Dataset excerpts
-------------------------
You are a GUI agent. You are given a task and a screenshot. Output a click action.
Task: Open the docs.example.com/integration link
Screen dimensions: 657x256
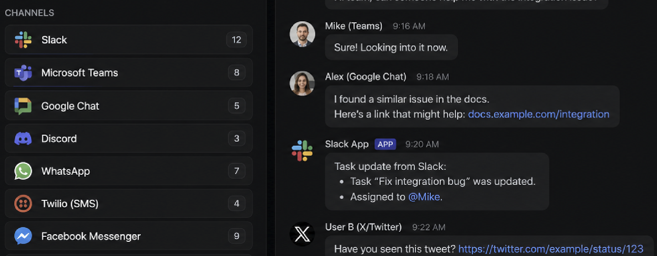pyautogui.click(x=539, y=114)
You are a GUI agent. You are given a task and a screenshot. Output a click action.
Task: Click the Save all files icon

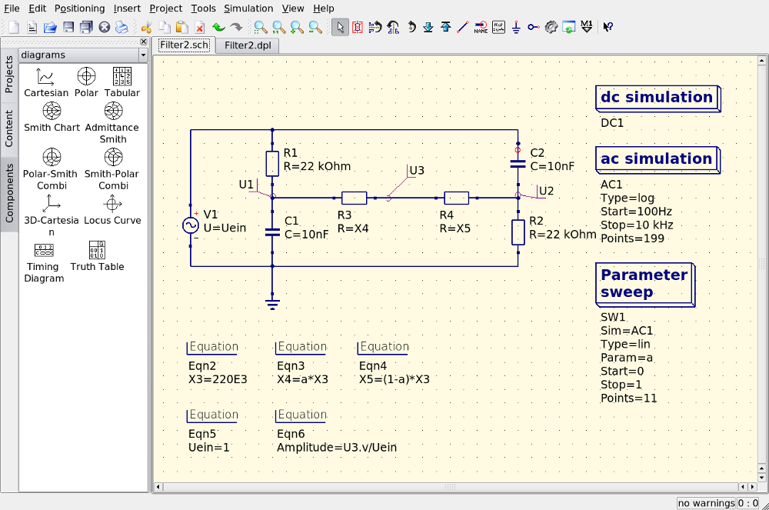pos(85,28)
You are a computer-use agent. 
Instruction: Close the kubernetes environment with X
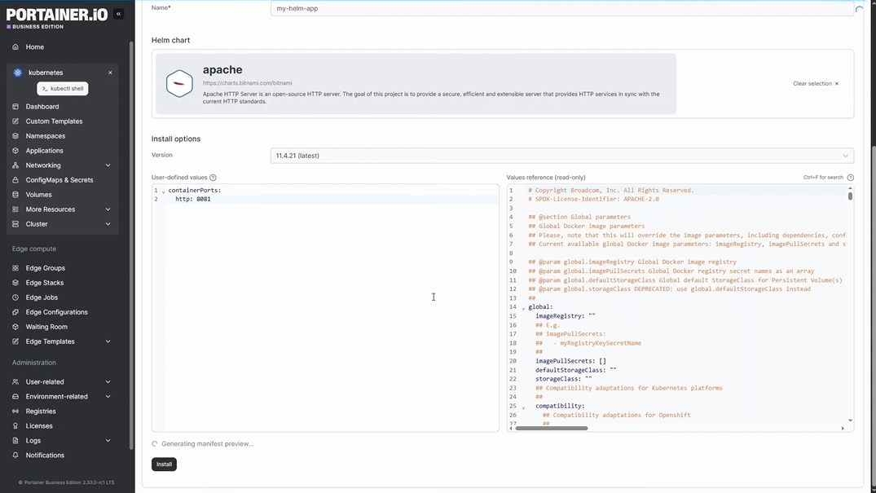tap(110, 73)
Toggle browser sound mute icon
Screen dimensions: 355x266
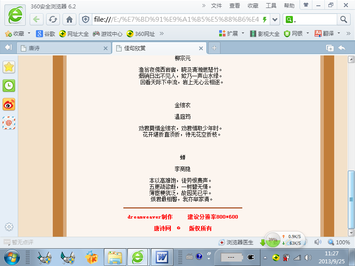318,242
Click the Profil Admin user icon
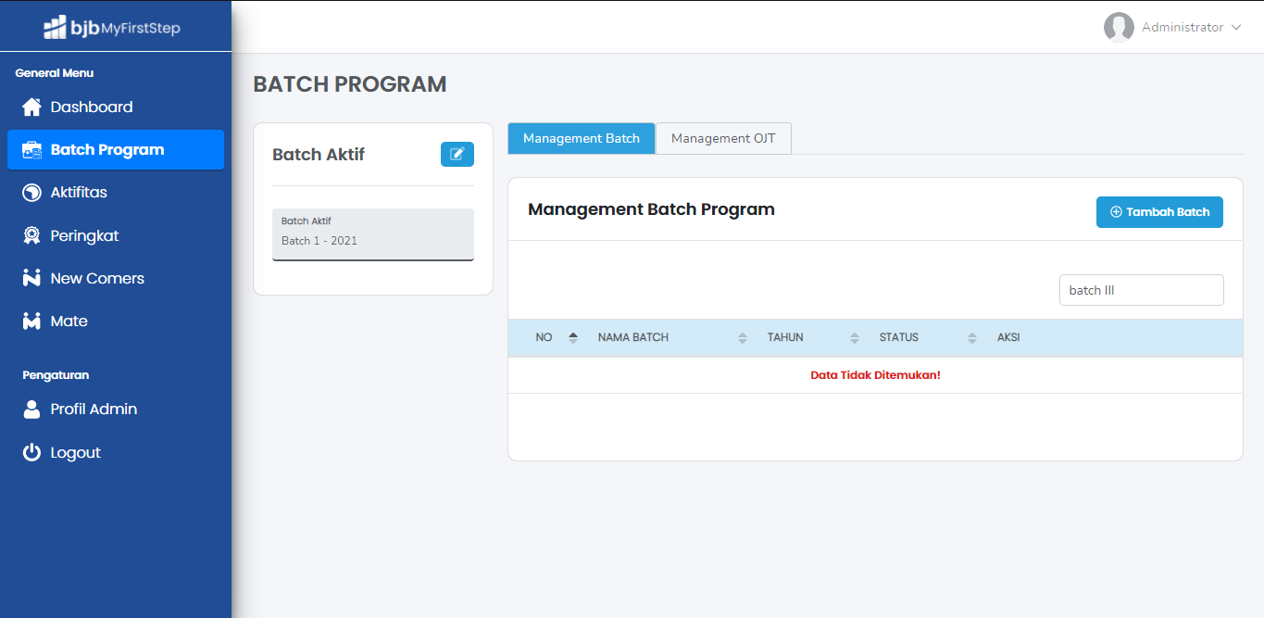This screenshot has height=618, width=1264. (32, 410)
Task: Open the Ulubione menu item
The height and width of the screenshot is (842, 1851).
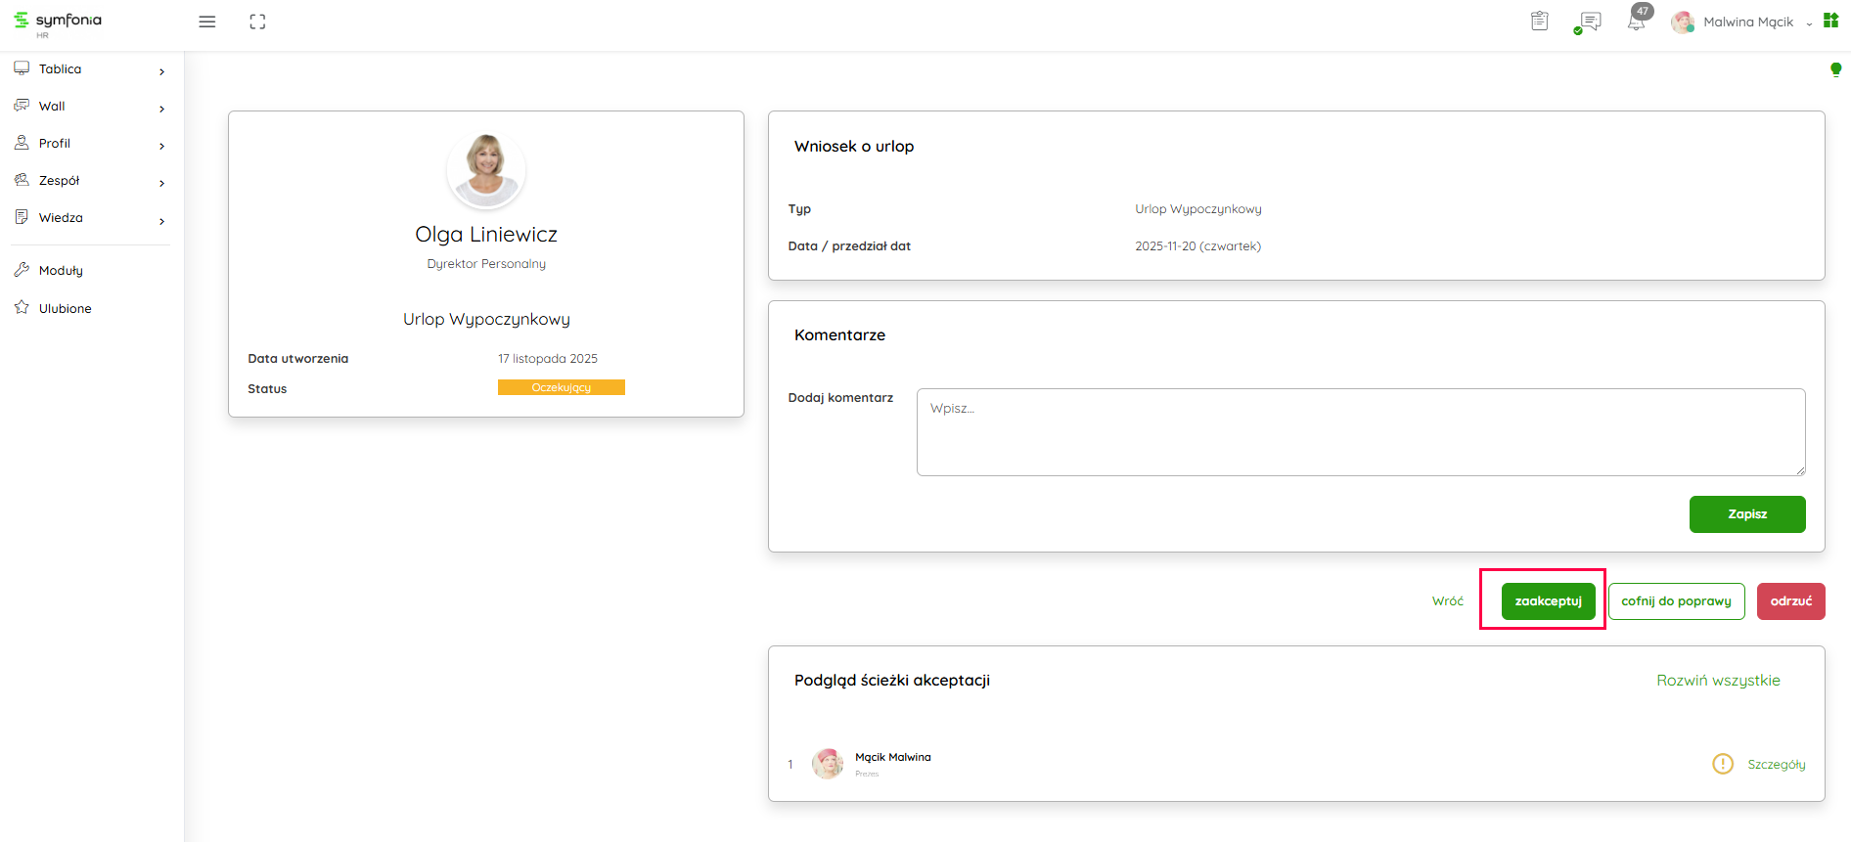Action: point(65,308)
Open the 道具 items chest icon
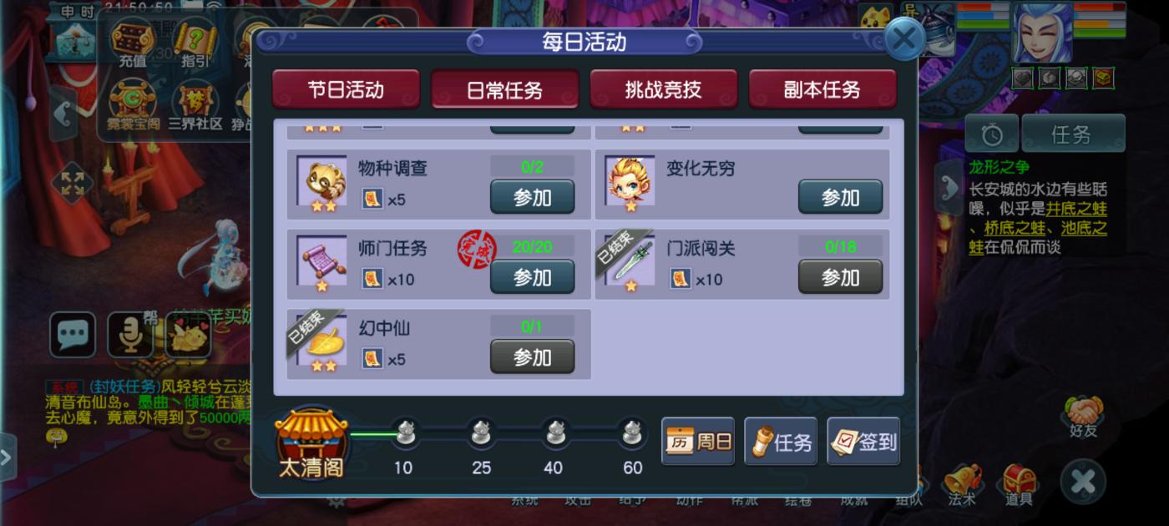The height and width of the screenshot is (526, 1169). [x=1019, y=485]
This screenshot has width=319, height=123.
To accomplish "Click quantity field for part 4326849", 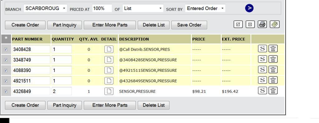I will pos(62,91).
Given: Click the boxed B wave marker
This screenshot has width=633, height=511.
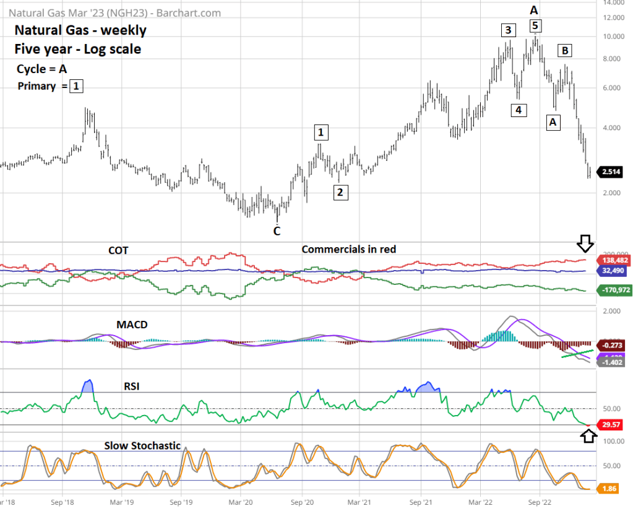Looking at the screenshot, I should coord(564,50).
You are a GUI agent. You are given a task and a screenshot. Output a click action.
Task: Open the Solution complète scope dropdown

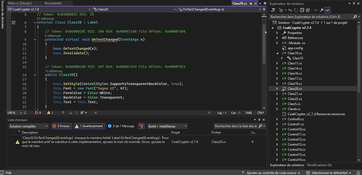[x=28, y=126]
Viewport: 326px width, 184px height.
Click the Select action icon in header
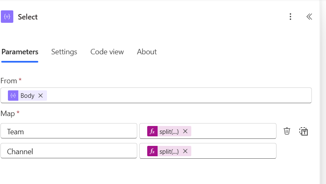pos(7,17)
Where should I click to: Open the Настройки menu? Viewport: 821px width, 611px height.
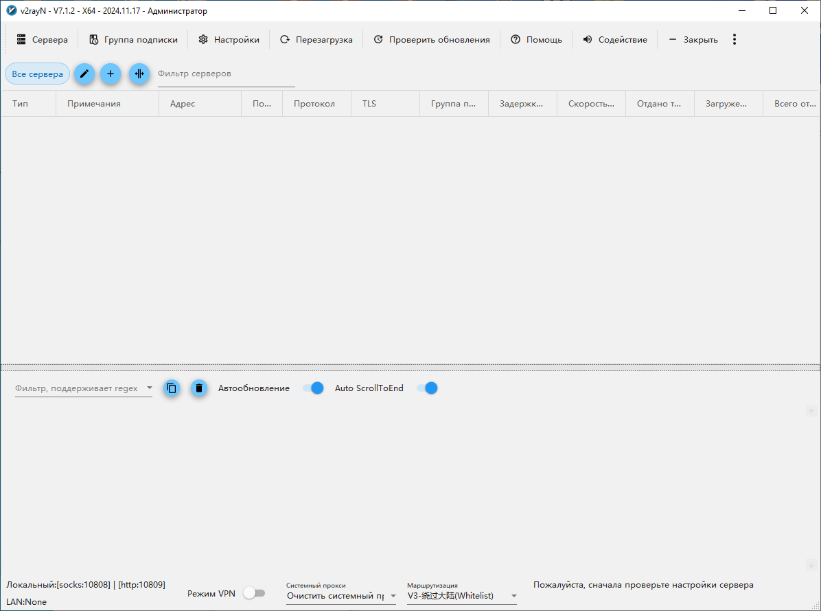[229, 40]
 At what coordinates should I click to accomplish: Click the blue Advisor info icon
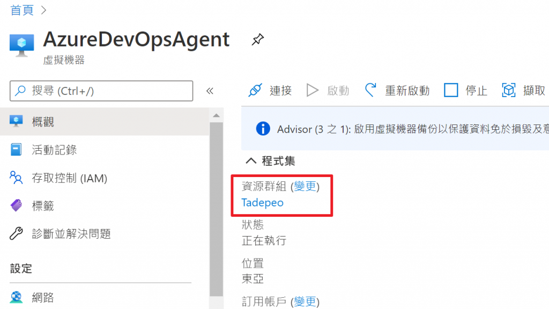(x=263, y=129)
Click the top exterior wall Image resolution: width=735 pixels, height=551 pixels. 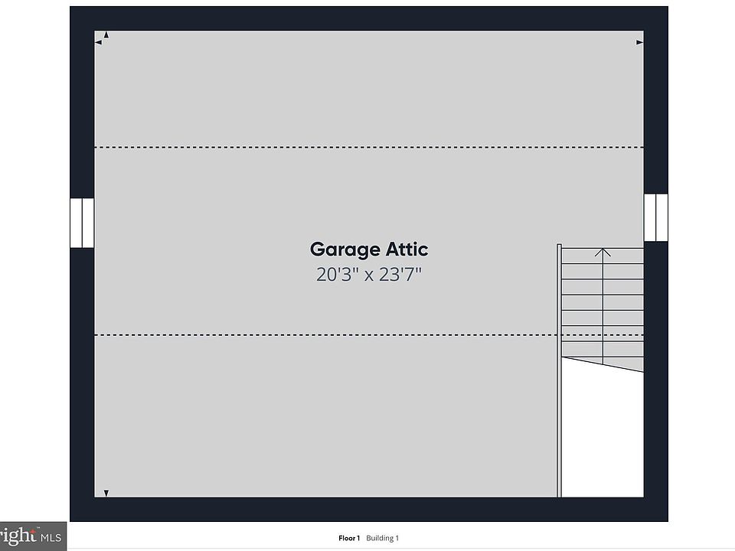pyautogui.click(x=368, y=18)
-------------------------
## [Task objective]
Output the data above exactly, beginning at its first line and ending with the line that holds "You are a computer-use agent.". Leave out the pictures and add nothing.

## [Answer to this problem]
You are a GUI agent. You are given a task and a screenshot. Output a click action.
Task: Open the docs.example.com/integration link
Screen dimensions: 657x256
pyautogui.click(x=539, y=114)
You are a GUI agent. You are given a task and a screenshot. Output a click action.
Task: Click the Save all files icon

pos(85,28)
You are a computer-use agent. 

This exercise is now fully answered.